Peña Nieto promises to expand social welfare programs such as Oportunidades and order the Development Bank to increase loans for start-up businesses and small enterprises. He would strive for greater private sector participation in state-owned oil monopoly Pemex (but without full privatization), introduce full-time schools throughout the country, set up a national anti-corruption institute and a fund to develop urgent tourist infrastructure.
Yes, we should be skeptical about a surfeit of promises: Fox swept to power on a national dream of wholesale change that included vows to fix the Zapatista crisis in 15 minutes, immigration deals with the United States and bringing corruption to an end. After six years he had achieved almost nothing, unable to build consensus with the opposition and obstructed at every hurdle by an obstinate, multi-party Congress.
If Peña Nieto dons the presidential sash on December 1, little will change for the average Mexican either one day, one week or one month later.
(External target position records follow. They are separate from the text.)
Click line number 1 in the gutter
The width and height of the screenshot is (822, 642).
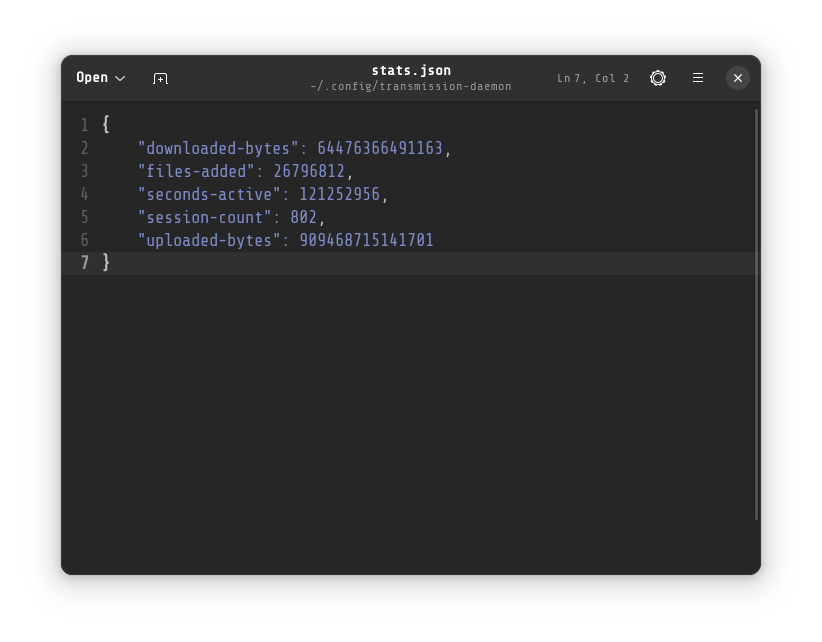[84, 125]
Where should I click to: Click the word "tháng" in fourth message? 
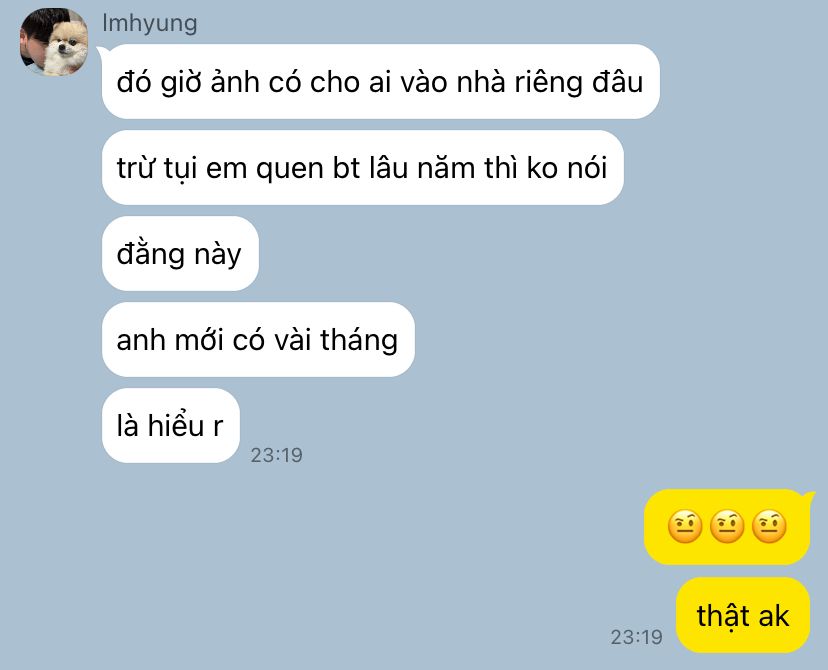(x=359, y=341)
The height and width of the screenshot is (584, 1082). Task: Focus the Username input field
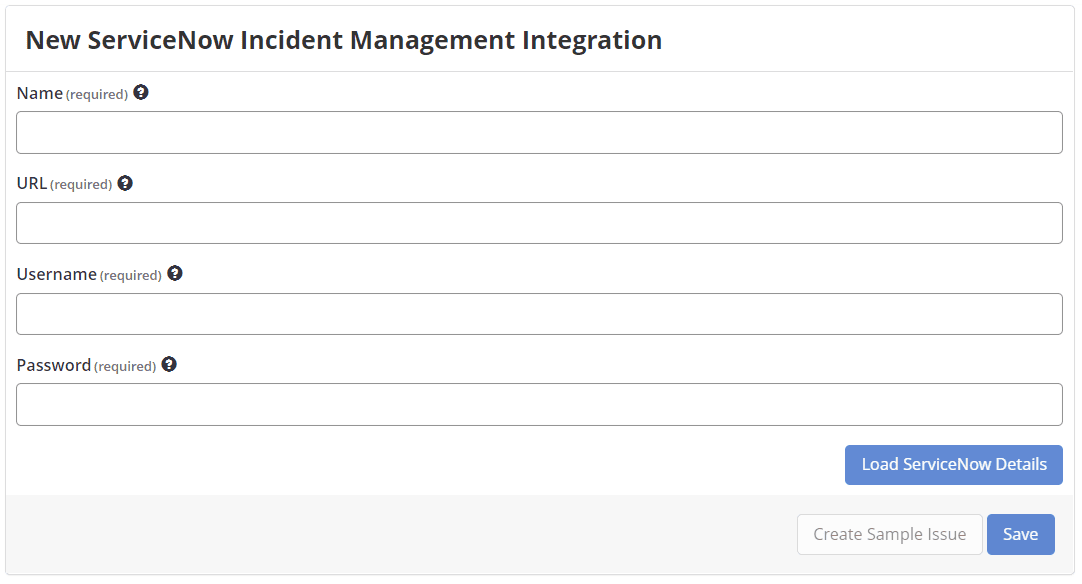point(540,313)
The standard of living of the country’s extremely poor – 15 percent of the total population – will be the same. The rich will still be rich and avoid paying high taxes. Drug gangs will still be ordering hits on each other. Recent graduates will still struggle to find employment. The unchanged, outdated labor laws will still offer no incentive to employers to create new jobs.
But Peña Nieto will have six years to make an impact and implement important changes. Regardless of his party’s historical trajectory and their personal political expressions, only the ungracious would not wish him success.